Naver, whose Line messaging service propelled shares to levels twice as expensive as Google, is getting sold by overseas investors faster than any other Korean stock amid concerns that the rally went too far.

Foreigners sold a net $638 million of the shares during the past month, the most among Kospi index members, according to data. Naver, which also operates the nation’s most-popular search engine, sank 13 percent from a record on March 10, after a 99 percent surge during the previous year that left it trading at 43 times its estimated 12-month profit.

While Line’s expansion to 400 million users spurred analysts to give Naver the highest rating among the world’s major Internet companies, Shinhan BNP Asset Management says the stock is vulnerable to further losses as investors reassess valuations in the industry. Even after its drop, Naver trades at a more than 100 percent premium versus Google and is almost four times more expensive than Korea’s benchmark Kospi index.

“The stock price needs to be put in check after rallying so much, and this goes for other Asian Internet companies as well,” said Im Jeong-jae, money manager at Shinhan BNP Paribas, which oversees about $33 billion. “The question comes down to whether the price of this expensive stock could be justified. It’s not easy for investors to have conviction on this.”

Technology companies had led gains in Asian equities during the past 12 months amid speculation that growing demand for social networking, e-commerce and online games would boost earnings and fuel takeovers in the industry.

Naver, Korea’s seventh-biggest company by market capitalization, tumbled 6.5 percent Monday to its lowest level since Feb. 25, amid a sell-off in regional peers including Tencent Holdings, operator of the WeChat messaging service, that sent the Bloomberg Asia Pacific Internet Index to its biggest one-day drop in two months.
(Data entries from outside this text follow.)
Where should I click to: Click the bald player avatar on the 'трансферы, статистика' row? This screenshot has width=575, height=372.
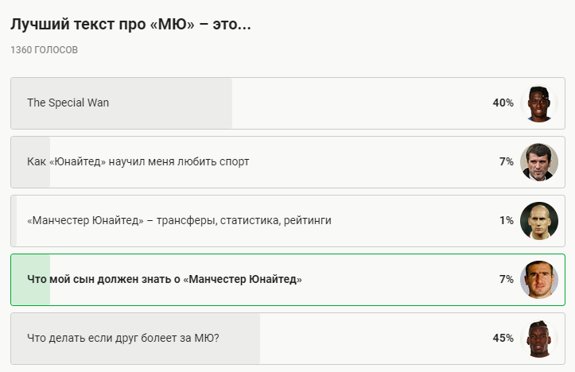pos(539,221)
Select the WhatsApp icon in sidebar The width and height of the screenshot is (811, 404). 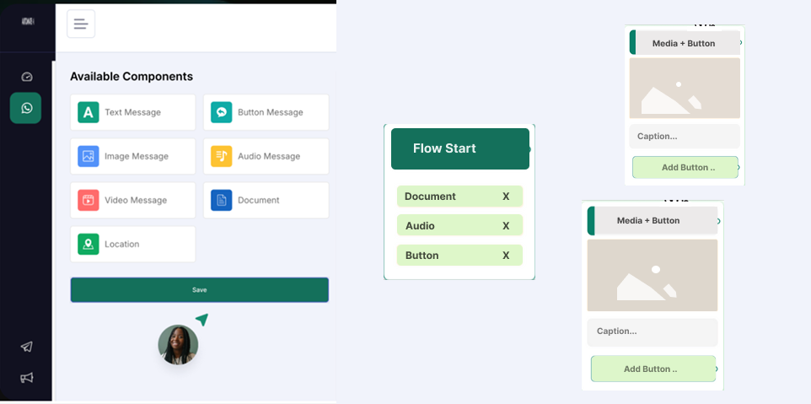[x=26, y=108]
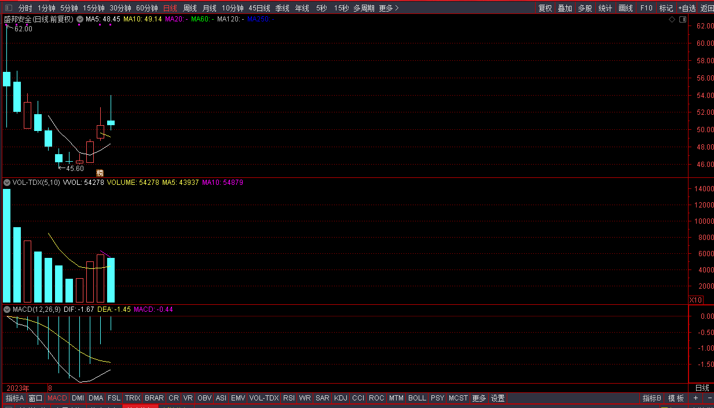Viewport: 714px width, 408px height.
Task: Click the 返回 back button
Action: [x=707, y=8]
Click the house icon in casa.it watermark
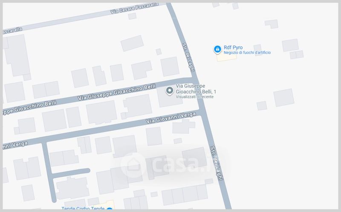Image resolution: width=341 pixels, height=212 pixels. (133, 165)
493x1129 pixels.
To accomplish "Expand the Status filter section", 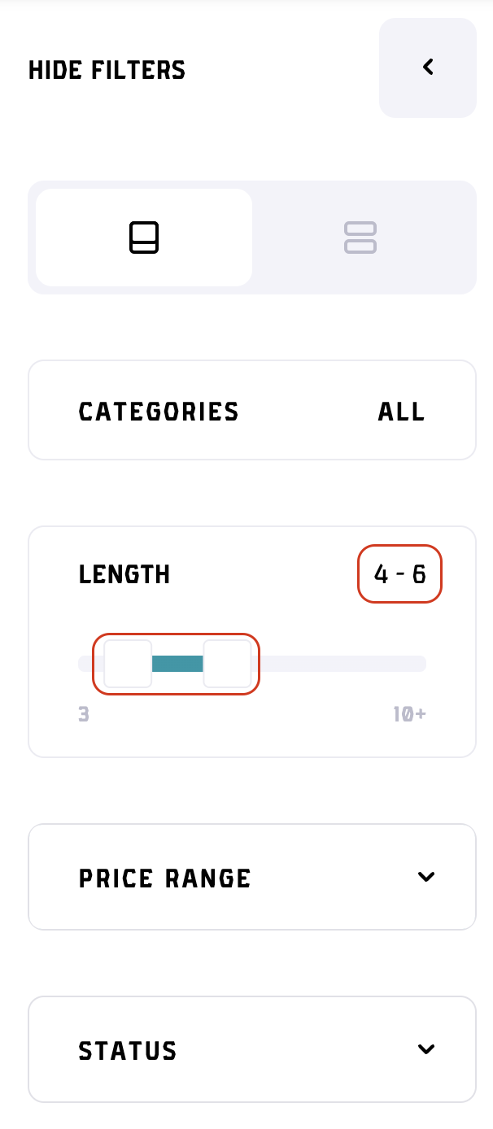I will coord(252,1049).
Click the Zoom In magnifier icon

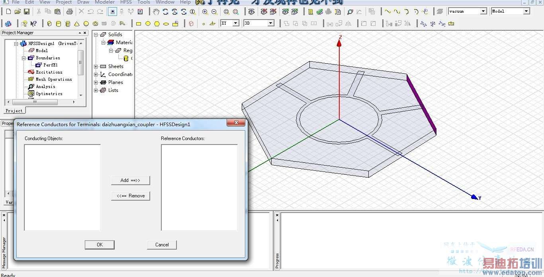(205, 12)
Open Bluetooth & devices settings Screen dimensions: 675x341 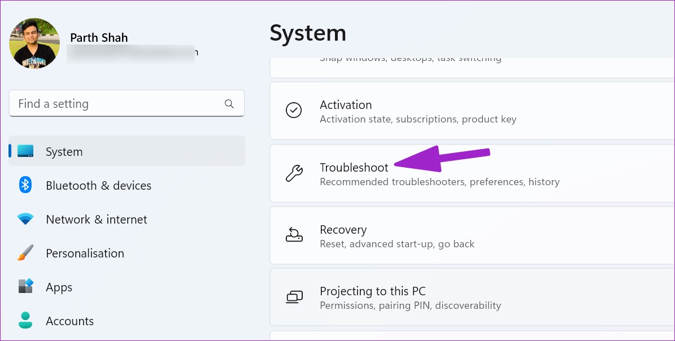click(98, 185)
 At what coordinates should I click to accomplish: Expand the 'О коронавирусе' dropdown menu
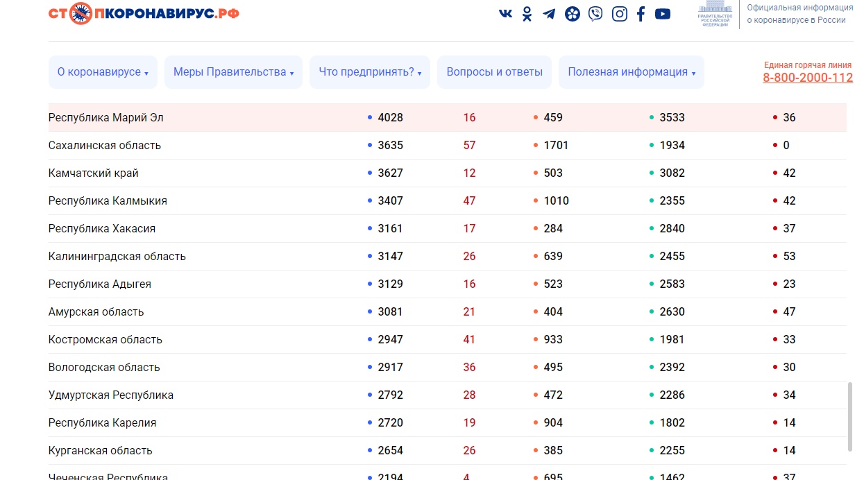[103, 72]
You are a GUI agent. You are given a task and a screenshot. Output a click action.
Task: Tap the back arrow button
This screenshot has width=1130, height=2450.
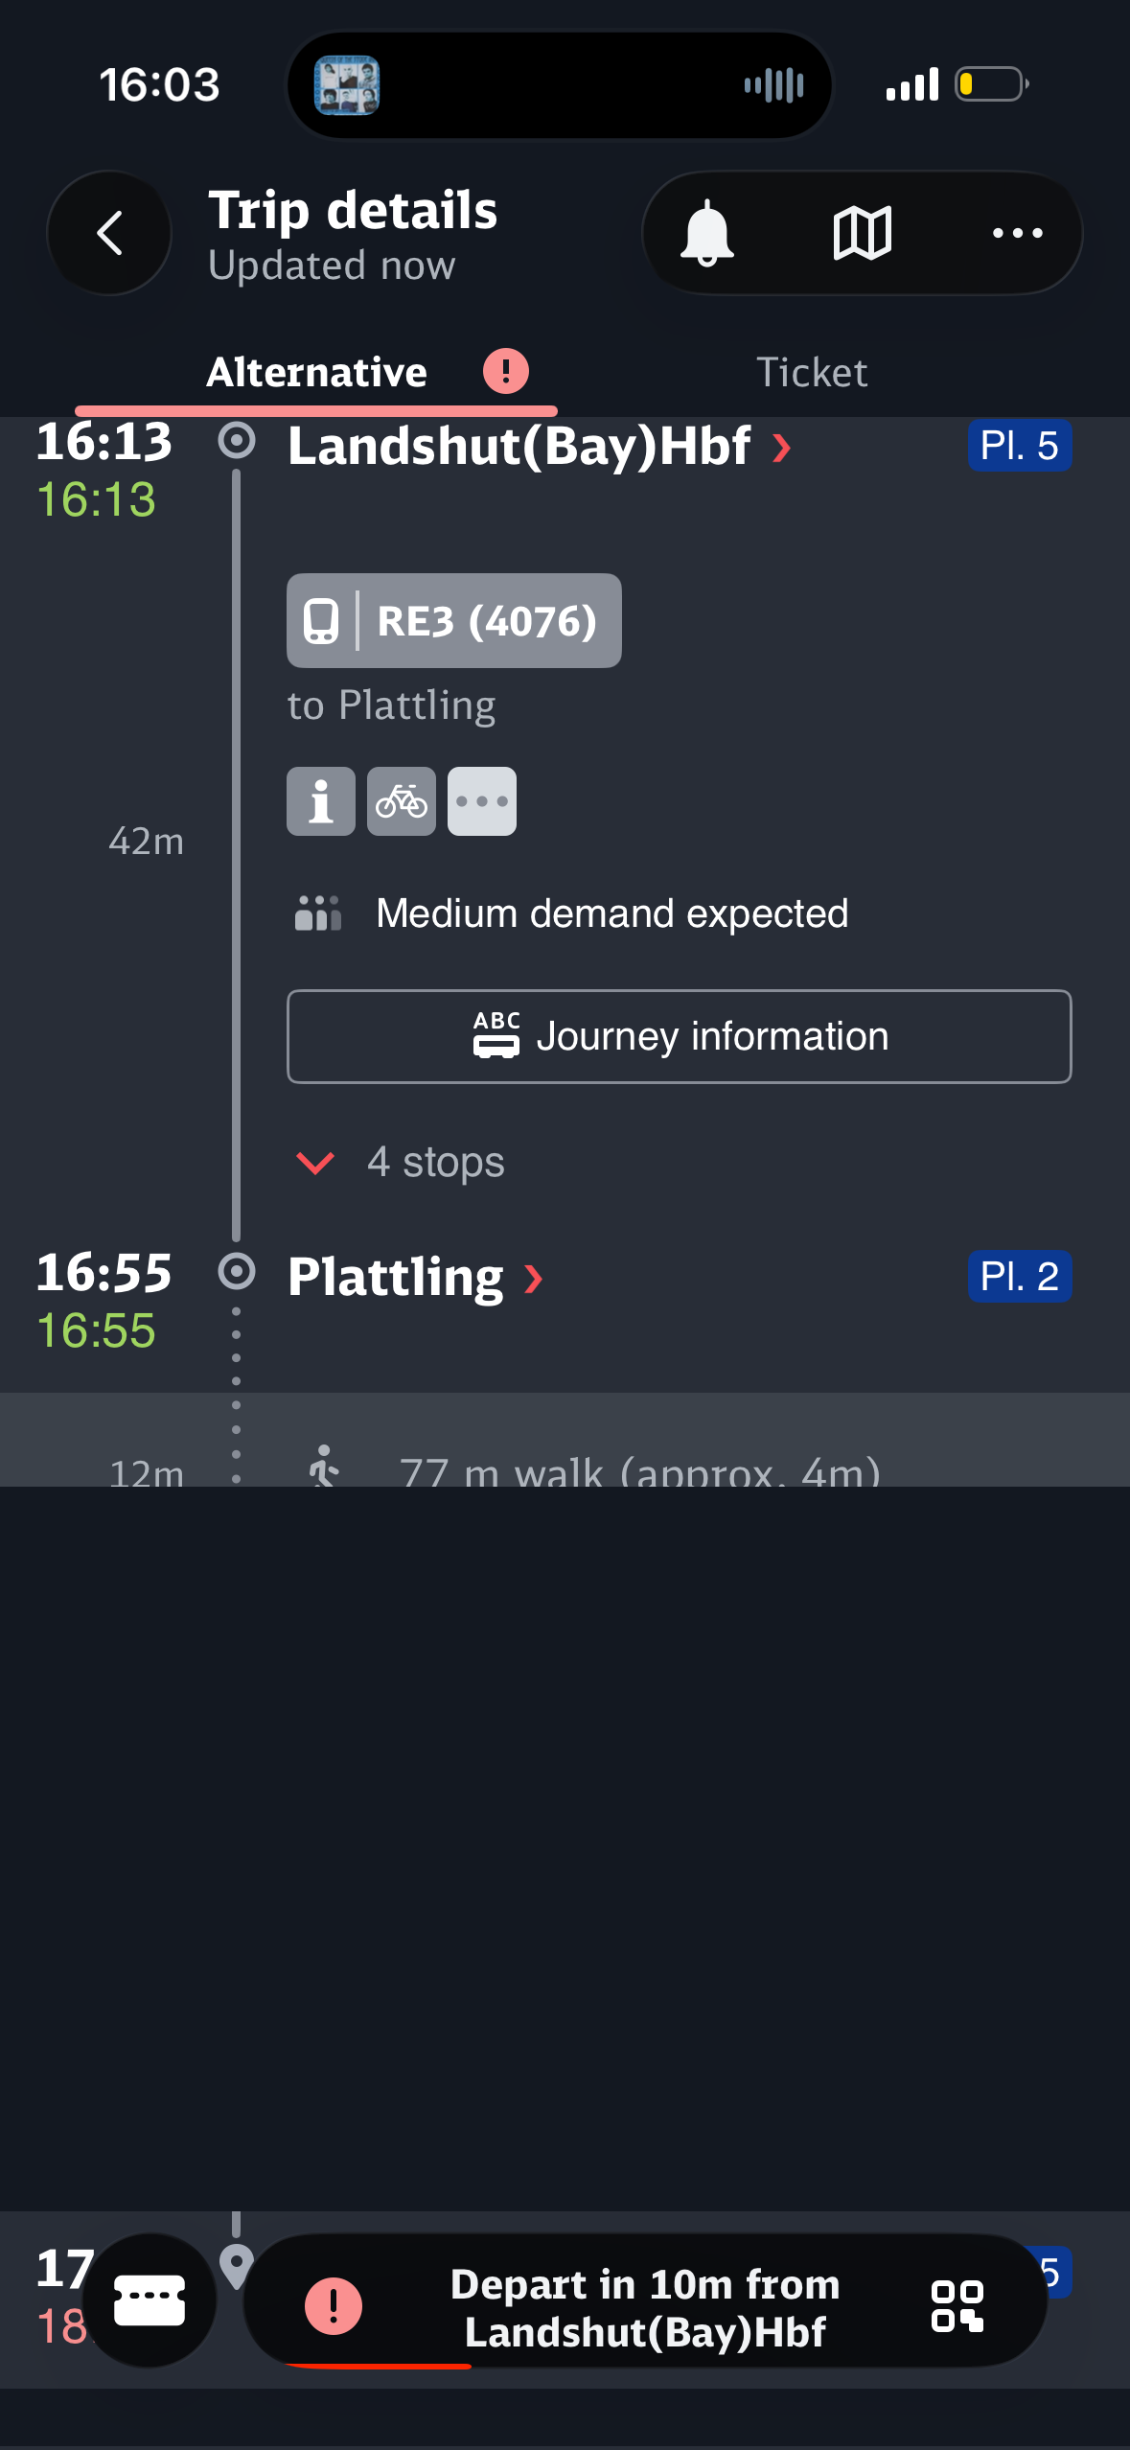[109, 233]
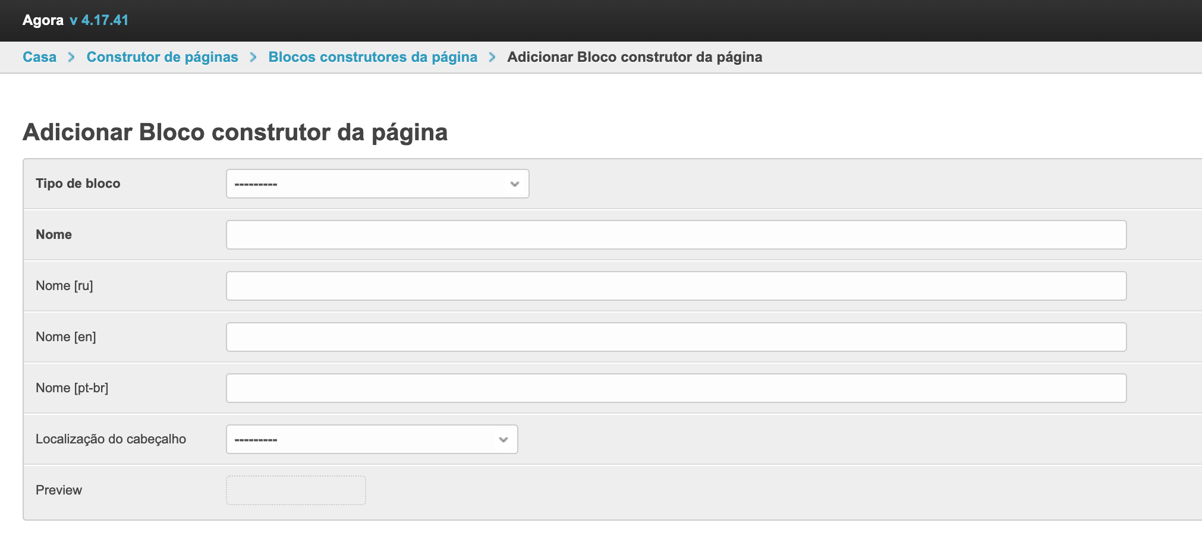Click the Localização do cabeçalho label
Viewport: 1202px width, 548px height.
(111, 439)
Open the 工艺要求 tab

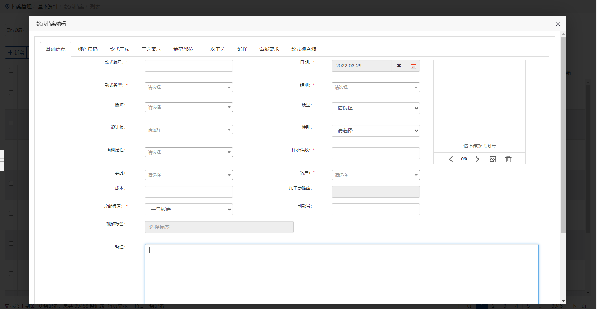pyautogui.click(x=151, y=49)
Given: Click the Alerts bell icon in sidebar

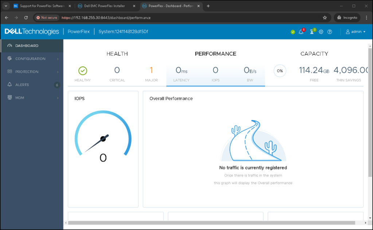Looking at the screenshot, I should (x=9, y=84).
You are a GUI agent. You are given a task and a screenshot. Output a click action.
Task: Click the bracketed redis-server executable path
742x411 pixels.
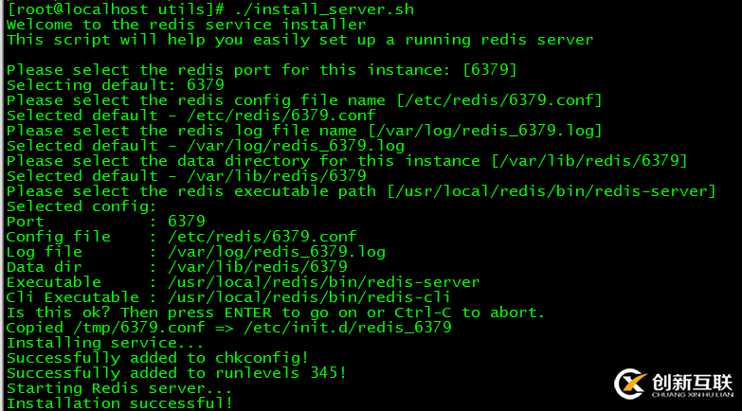pos(552,191)
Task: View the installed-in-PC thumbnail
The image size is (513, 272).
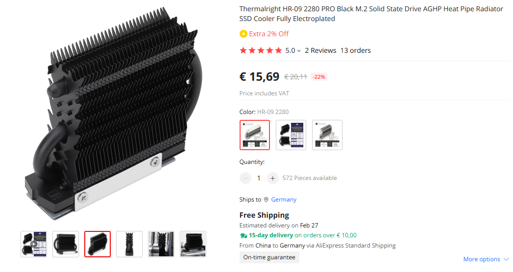Action: (x=161, y=244)
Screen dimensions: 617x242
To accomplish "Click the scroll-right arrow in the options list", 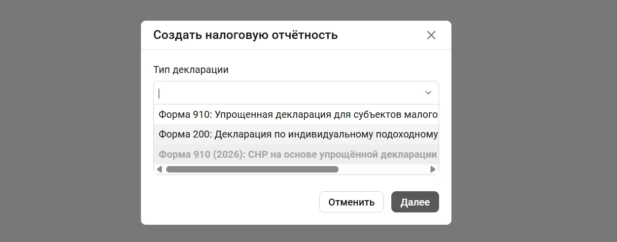I will click(433, 169).
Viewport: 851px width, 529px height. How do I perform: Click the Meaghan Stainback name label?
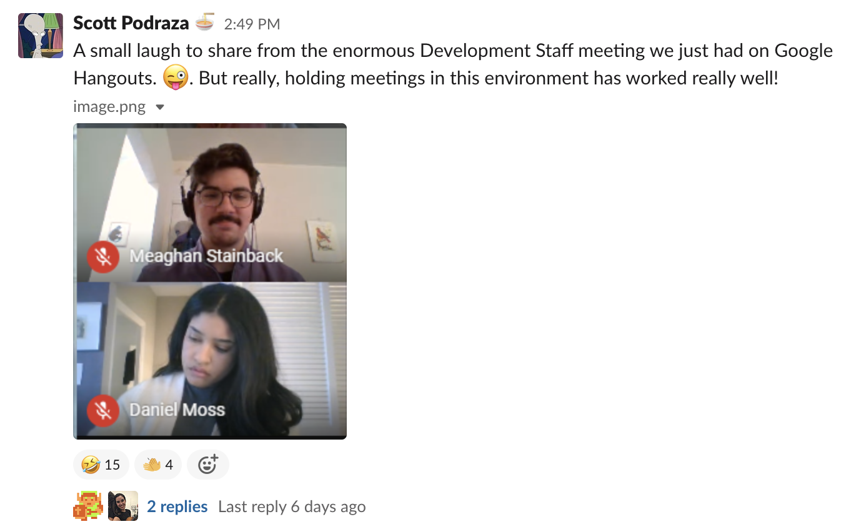206,256
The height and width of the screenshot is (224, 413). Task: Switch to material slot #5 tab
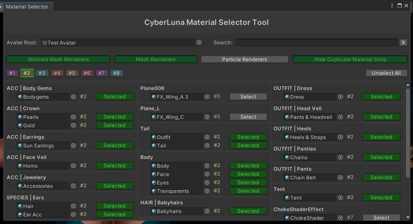(72, 73)

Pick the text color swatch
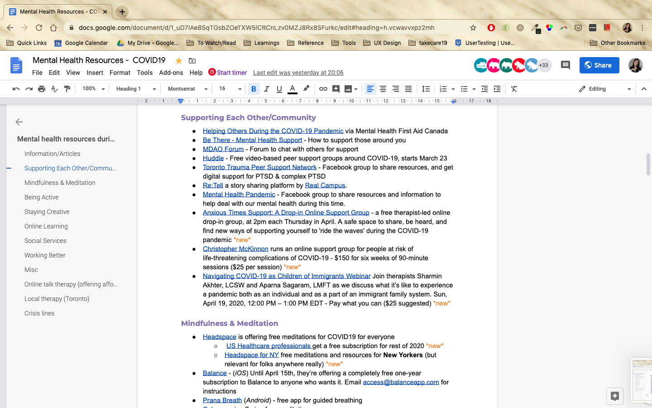tap(292, 89)
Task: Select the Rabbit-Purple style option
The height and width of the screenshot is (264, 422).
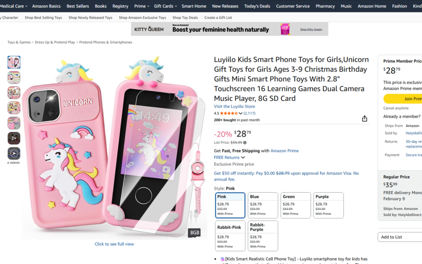Action: coord(263,235)
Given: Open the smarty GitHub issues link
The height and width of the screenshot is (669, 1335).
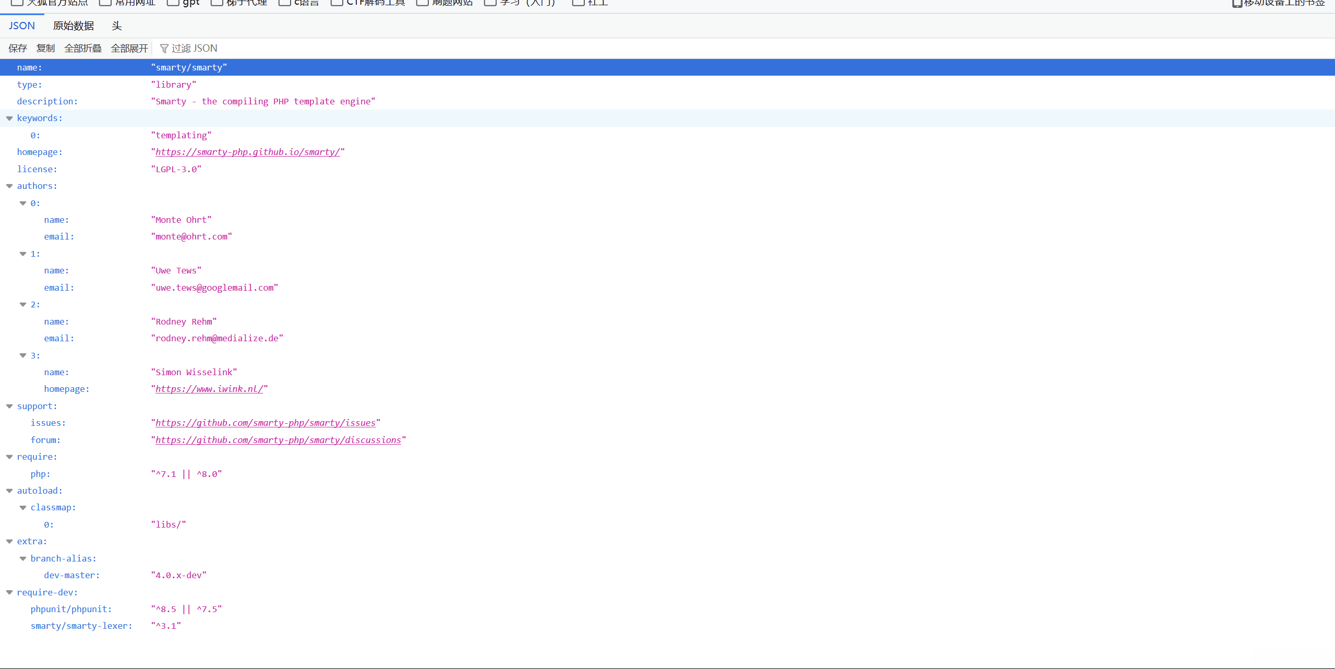Looking at the screenshot, I should click(265, 423).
The Nasdaq Composite Index of U.S. tech stocks dropped 2.6 percent April 4 to the lowest level in two months.

About $3.3 billion has been erased from Naver since March 10, leaving it valued at $23 billion, or just below the level of San Francisco-based microblogging service Twitter.

“I sold the stock as investors were getting too excited,” Lee Jin-woo, a money manager at KTB Asset Management, which oversees about $7 billion, said by phone last week. “This is a time for investors to check up on the company.”

Global money managers have sold Naver shares for the past 20 days, with the outflows since March 10 amounting to more than half the $1.03 billion of net inflows in the previous 12 months, according to data. Overseas investors have added about $262 million to Korean shares since March 10. Won Yun-sik, a spokesman at Naver in Seongnam, Gyeonggi, declined to comment on why foreign investors sold the company’s shares.

“We don’t see the Internet companies in Korea and China being attractive enough in terms of returns to take the risk at current valuations,” David Gaud, a senior money manager who helps oversee about $120 billion at Edmond de Rothschild Asset Management in Hong Kong, said in an email.

The Kospi index climbed 1.8 percent since March 10, paring its retreat this year to 1.1 percent. The won has weakened 0.5 percent against the dollar in 2014, while the yield on three- year government bonds climbed 3 basis points to 2.91 percent.

The long-term rally in Naver isn’t over, according to Heo Pil-seok, the chief executive officer at Midas International Asset Management in Seoul who bought the shares in the past six months. The company is expanding in Japan, Southeast Asia and Latin America, and the potential initial public offering of Line may give the stock a further boost, Heo said.